Alfred Reynolds, son of Alfred and Martha Reynolds, of Wolverhampton, enlisted into The South Staffordshire Regiment and later volunteered for airborne forces during World War II.
He served in No 3 Platoon R Company, 1st Parachute Battalion, which took part in the Battle of Arnhem, during Op Market Garden, and parachuted onto DZ-X on Sunday 17 September 1944.
After leaving the DZ, the battalion attempted to reach the Amsterdamseweg, but encountered a German armoured patrol north of Wolfheze. Cpl Reynold's platoon became heavily engaged with the enemy, as his company were leading the battalion advance, under the command of Major John Timothy. R Company continued to engage the enemy, allowing the remainder of the battalion to move in a south easterly direction towards Arnhem bridge. As result of this engagement R Company sustained 50% casualties.
Somewhere around this time, Corporal Reynolds' picture was taken along with three other members of No 3 Platoon in a shell hole, The photograph is attributed to have been taken in Wolfheze on 17 September, and has susbequently became a widely published image of the battle.

==========

* Task instructions:
Continue the account of Alfred Reynolds above, starting after its last sentence.

* Given entries:
==========

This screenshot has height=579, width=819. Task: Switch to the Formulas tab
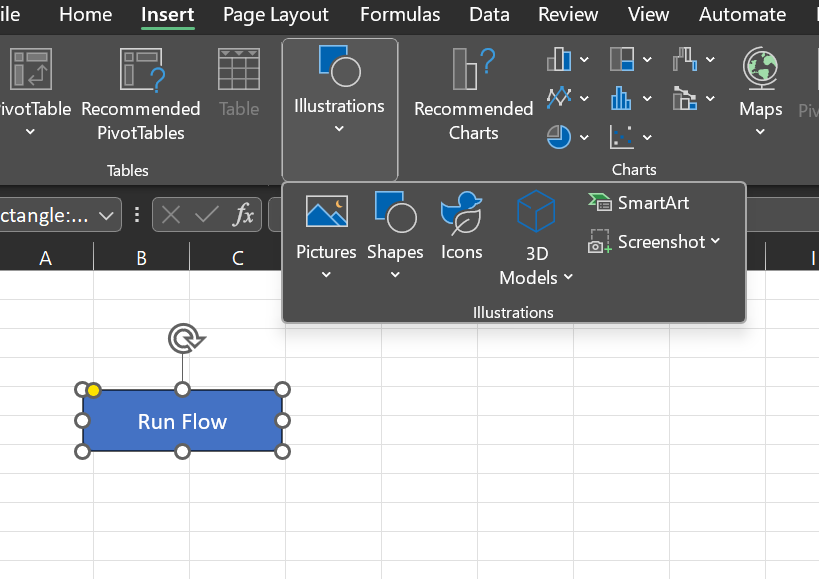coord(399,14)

==========

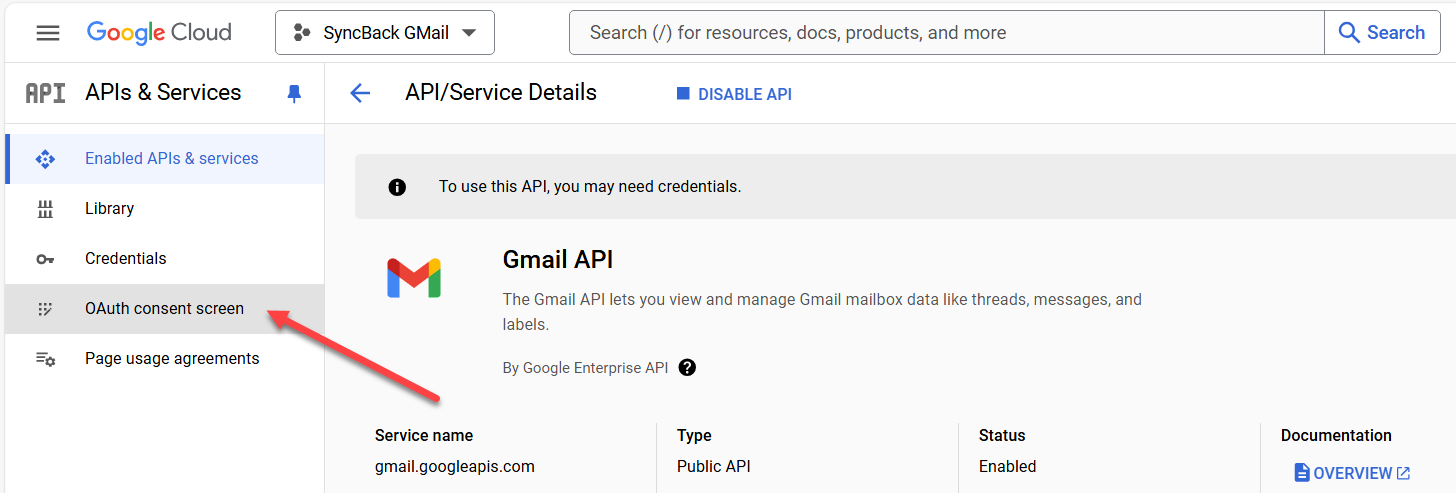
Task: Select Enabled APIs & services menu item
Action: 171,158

==========

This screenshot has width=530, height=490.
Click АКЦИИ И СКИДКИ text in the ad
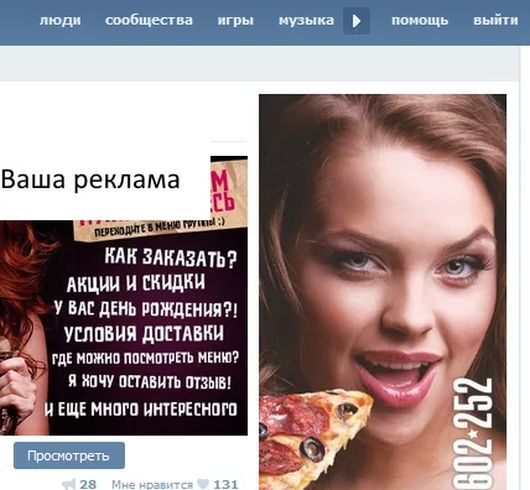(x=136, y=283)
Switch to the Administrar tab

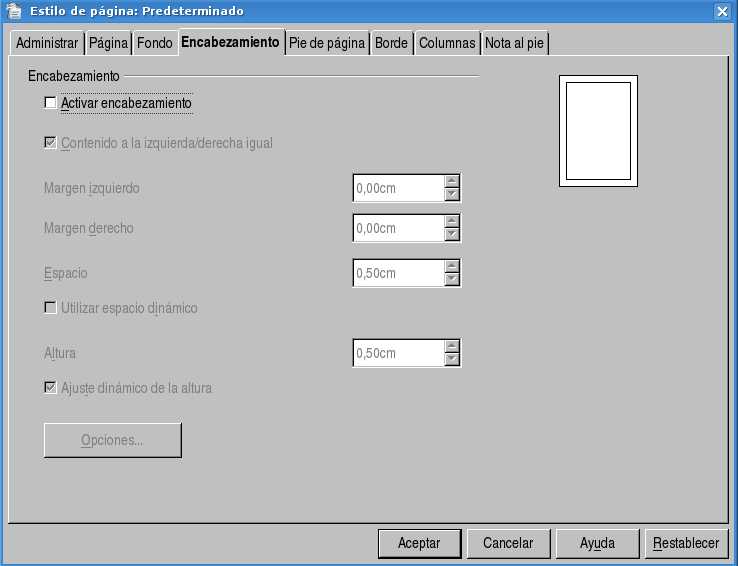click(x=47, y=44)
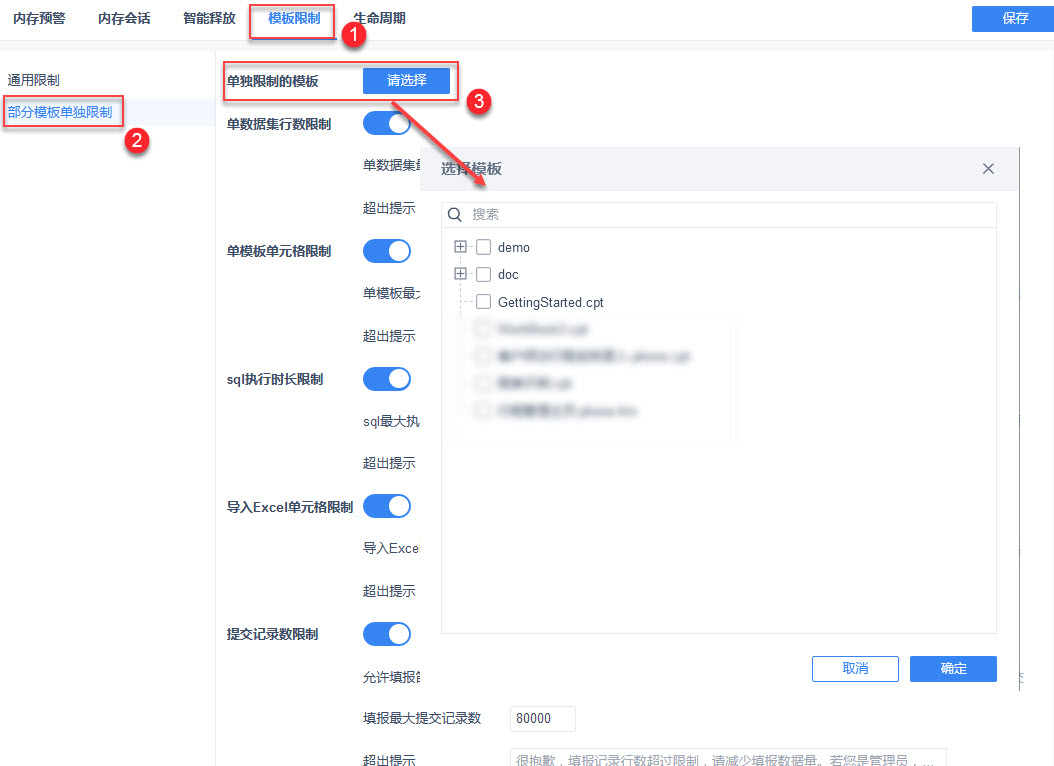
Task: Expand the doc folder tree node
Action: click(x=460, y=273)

==========

* Response to the task:
The indications are that Corporal Reynolds survived this contact, and moved with the remnants of R Company to catch up the remainder of the battalion. Having linked up with the South Staffs, a very depleted R Company, now down to less than 40 men, eventually rejoined the 1st Battalion at around 20:00 hours on Monday evening close to the river in the area of the St Elizabeth Hospital on the western outskirts of Arnhem.
The battalion commander, Lt Col Dobie, in conjunction with The South Staffs, 11th Battalion and remnants of the 3rd Battalion, planned a last ditch assault to break through the German blocking line to reach the beleagured 2nd Battalion at the bridge. The circumstances of Cpl Reynolds' death are not exactly known but it seems likely that he died during this organised assault to reach the bridge.
Cpl Alfred Reynolds died between 18-19 September 1944, aged 24 years old. He was initially provided a field burial at Arnhem General Cemetery and is now buried at Oosterbeek War Cemetery, Arnhem.